◆ Entries shown
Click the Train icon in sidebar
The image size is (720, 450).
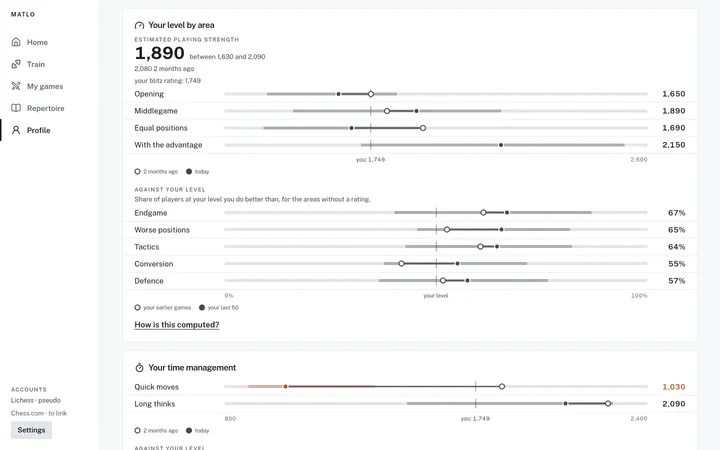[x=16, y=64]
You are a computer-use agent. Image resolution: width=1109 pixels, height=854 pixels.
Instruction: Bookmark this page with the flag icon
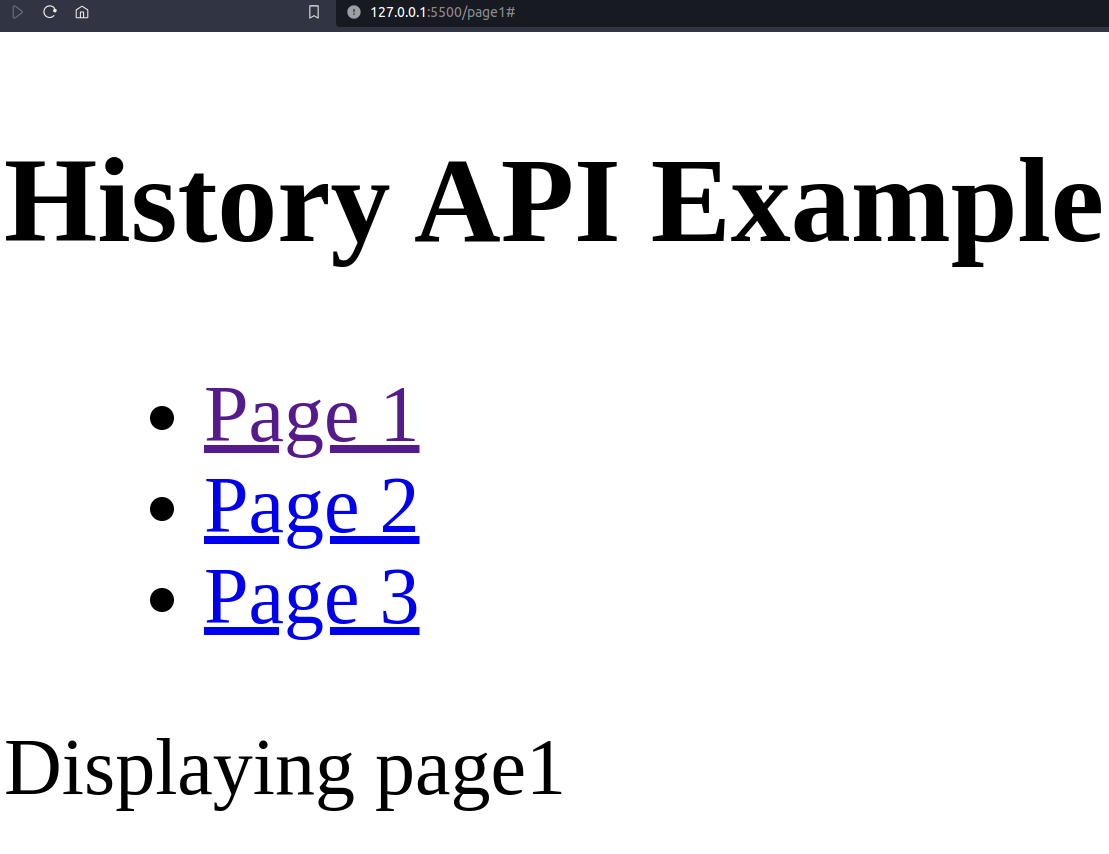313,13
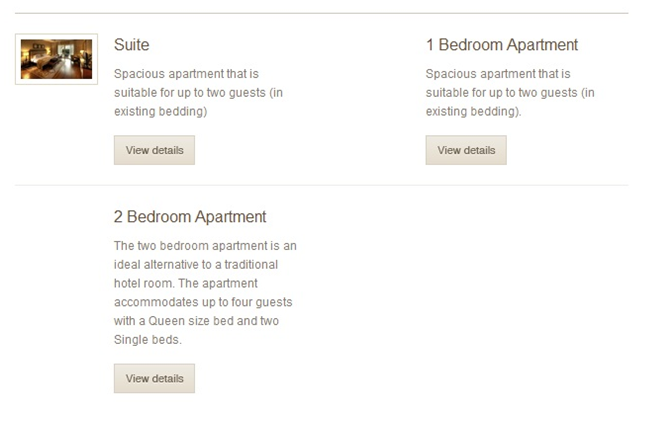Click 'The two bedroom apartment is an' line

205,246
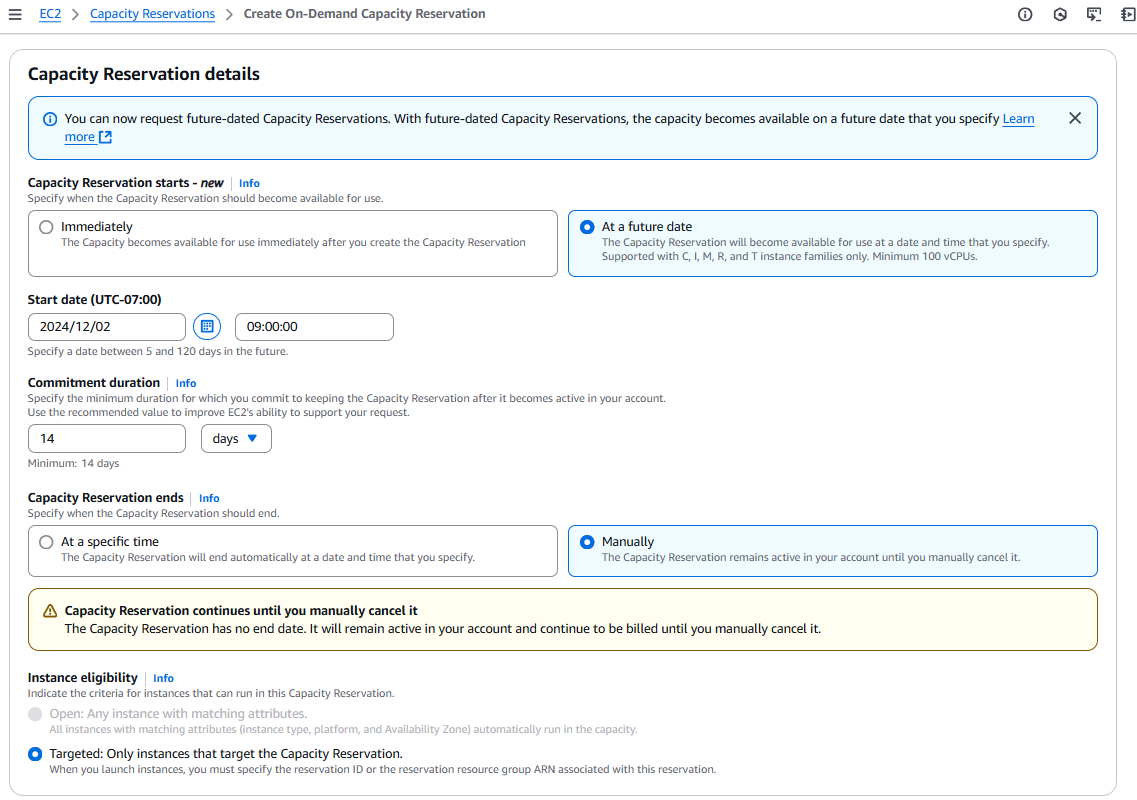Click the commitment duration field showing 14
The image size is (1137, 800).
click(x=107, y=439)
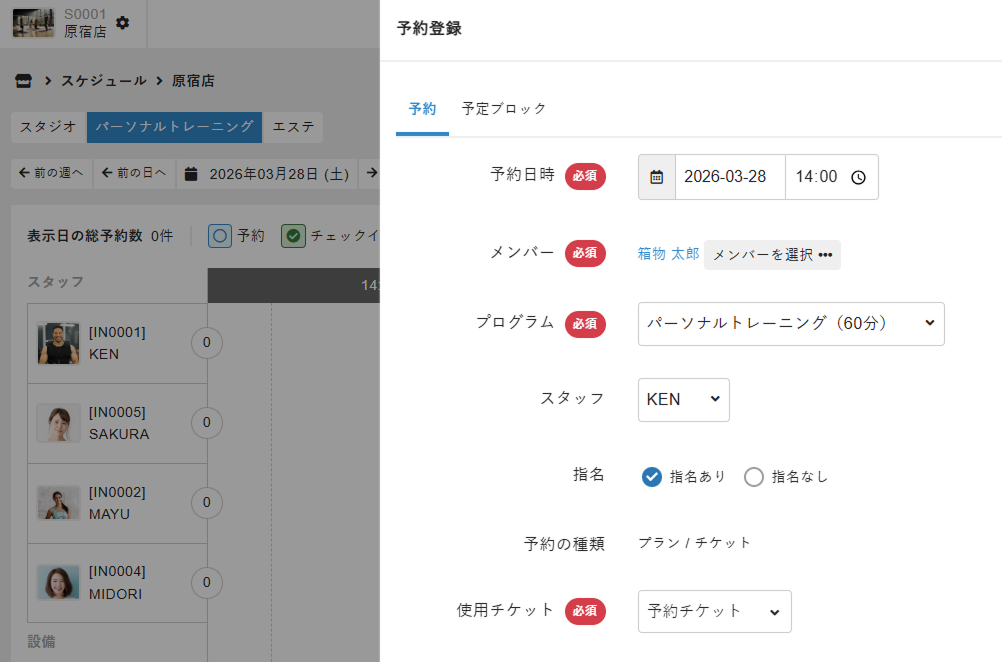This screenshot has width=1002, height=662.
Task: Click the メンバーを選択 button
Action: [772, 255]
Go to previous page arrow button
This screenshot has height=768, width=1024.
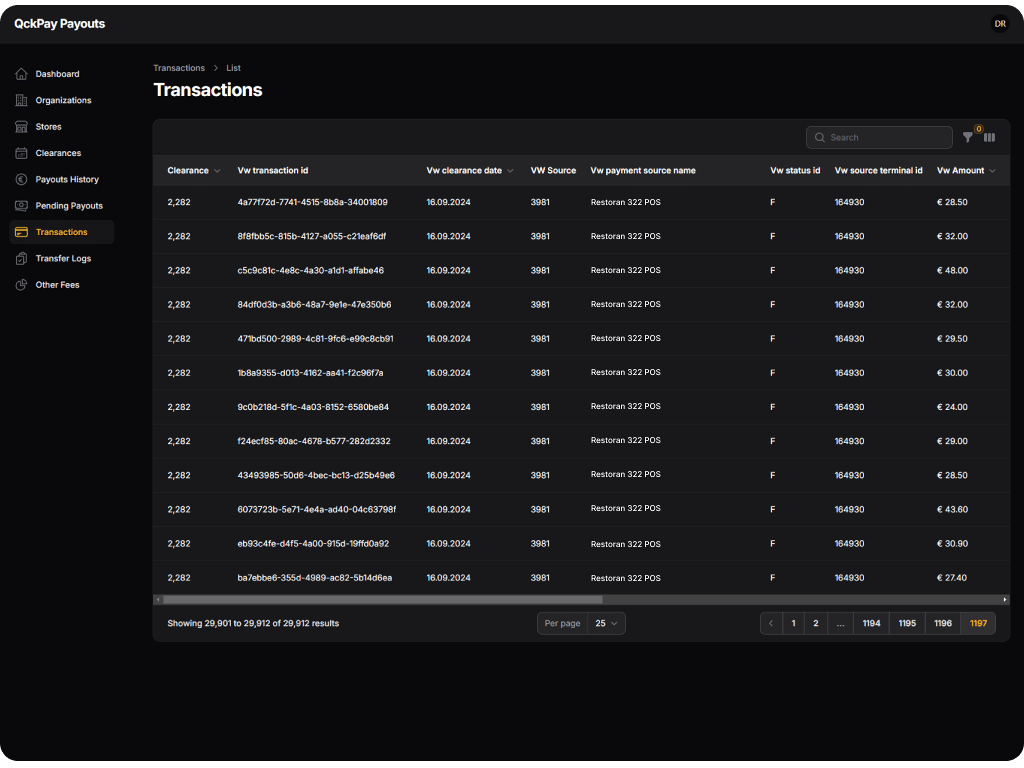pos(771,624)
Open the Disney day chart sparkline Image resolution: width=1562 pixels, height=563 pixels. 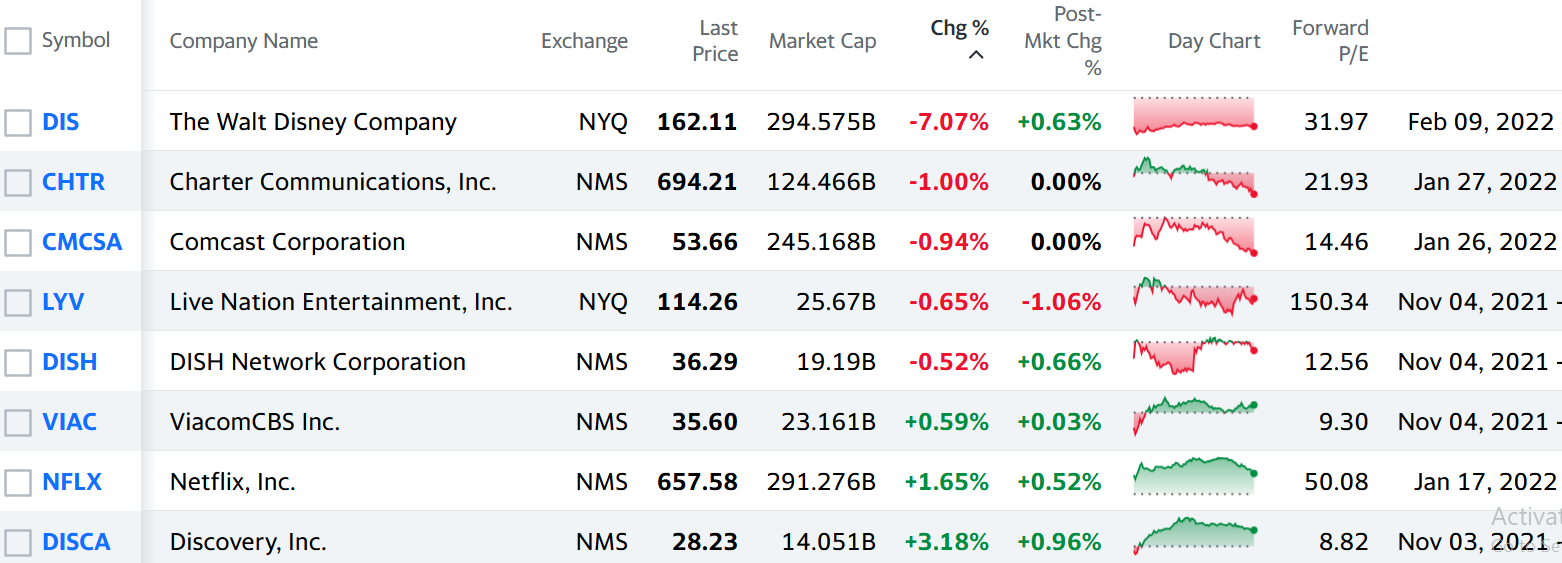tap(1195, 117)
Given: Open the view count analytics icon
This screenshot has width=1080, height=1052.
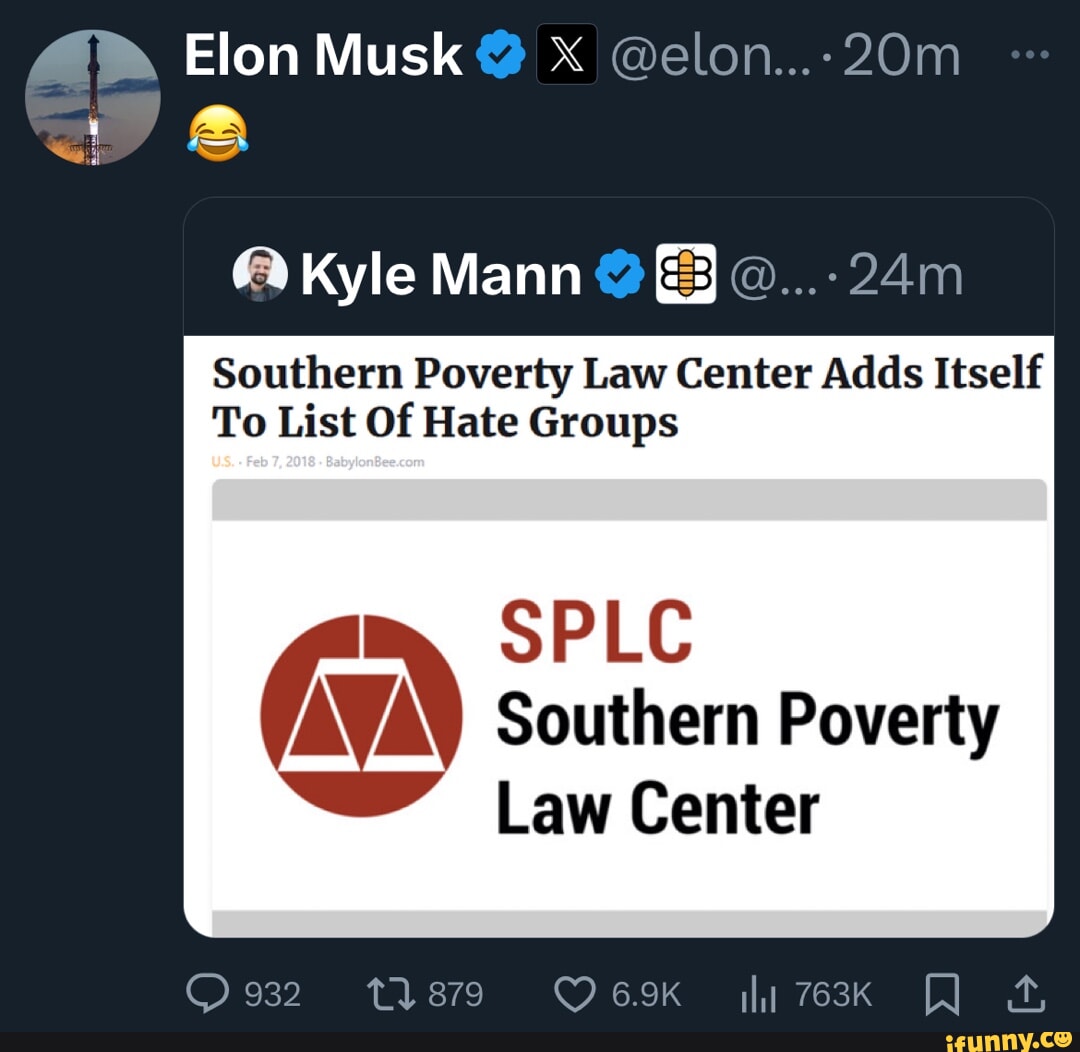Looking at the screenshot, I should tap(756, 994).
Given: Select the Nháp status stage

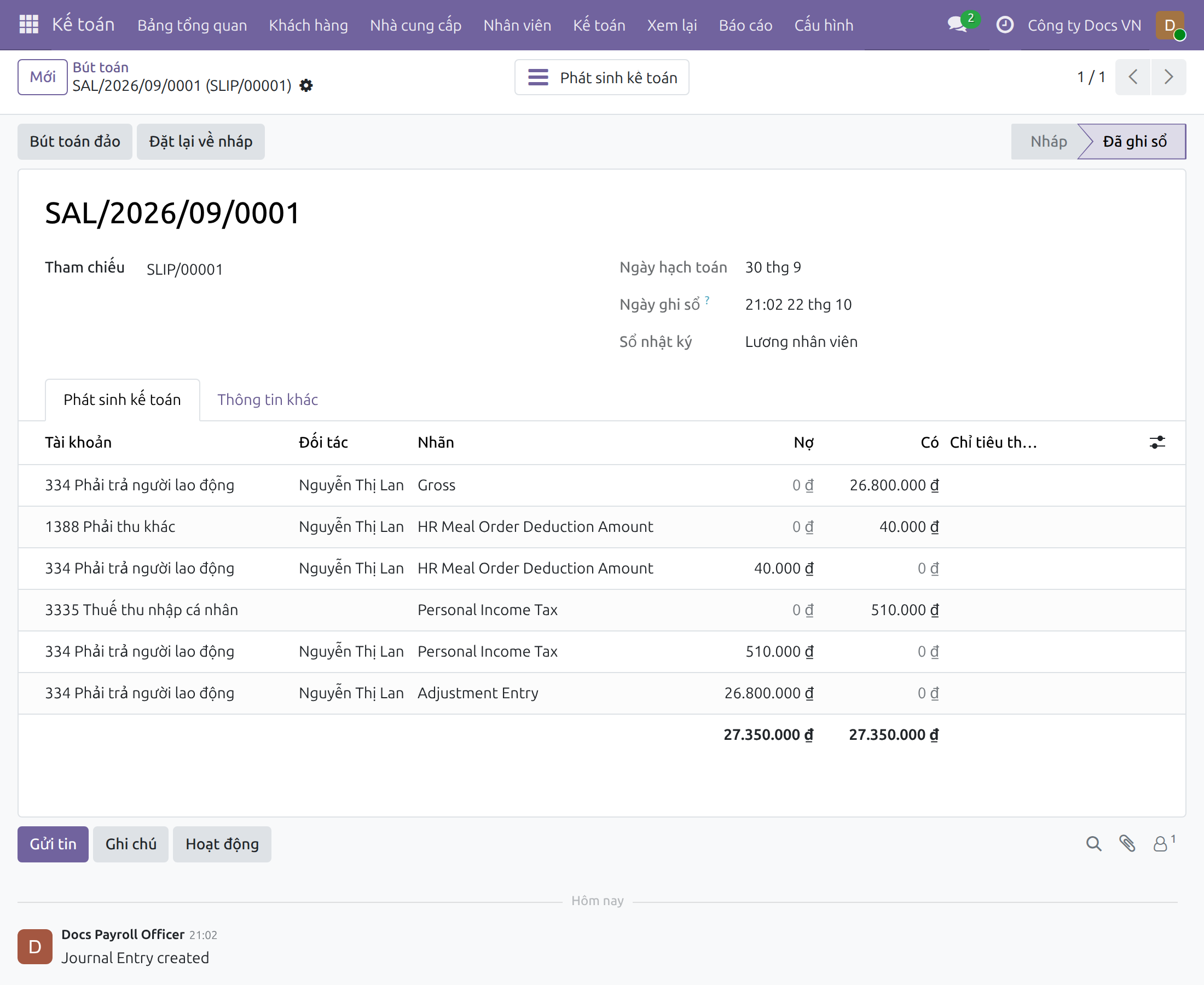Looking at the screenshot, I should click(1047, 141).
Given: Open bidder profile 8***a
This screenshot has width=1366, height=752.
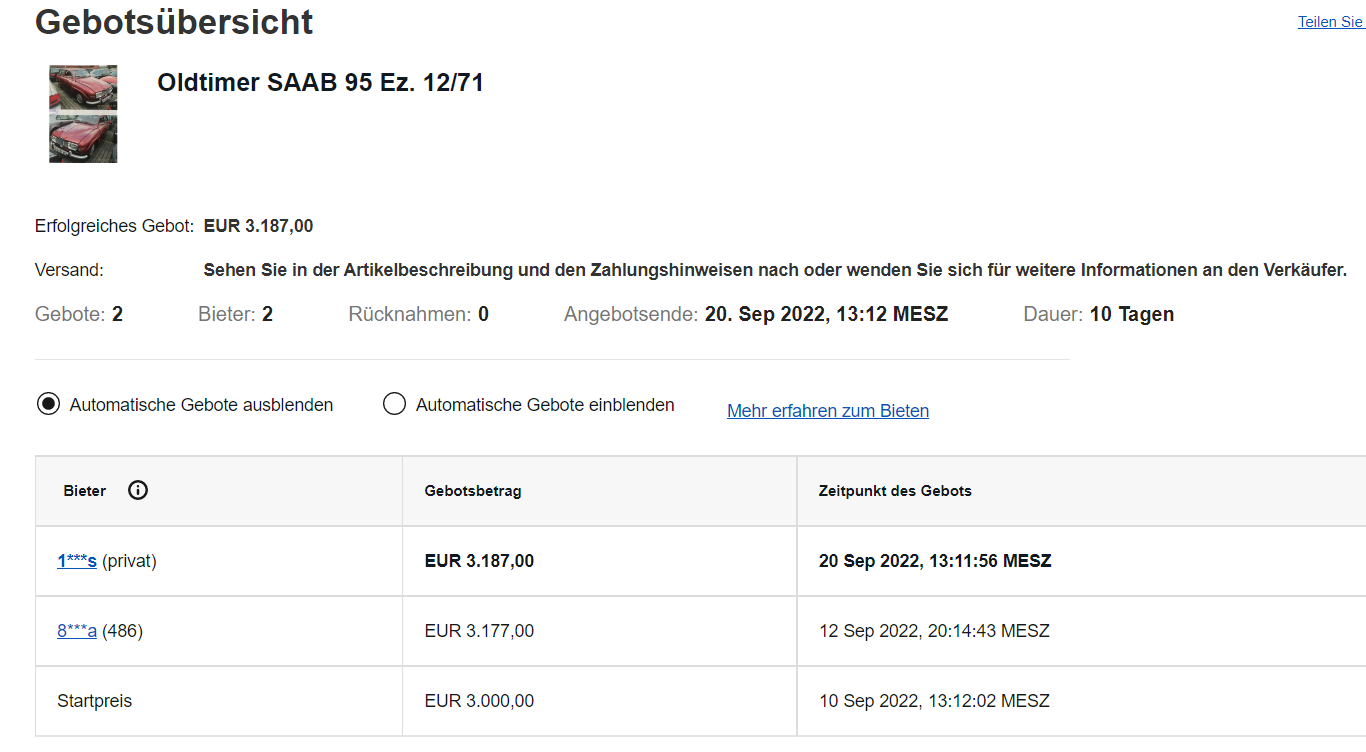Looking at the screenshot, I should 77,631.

◆ Work instruction
From the line with "Given: Select the Nháp status stage" to the last line of the material, both inclusive, set down every line exactly and nothing else; omit pictures.

◆ Exercise result
Given: Select the Nháp status stage

Looking at the screenshot, I should click(1047, 141).
Given: Open bidder profile 8***a
This screenshot has width=1366, height=752.
Looking at the screenshot, I should 77,631.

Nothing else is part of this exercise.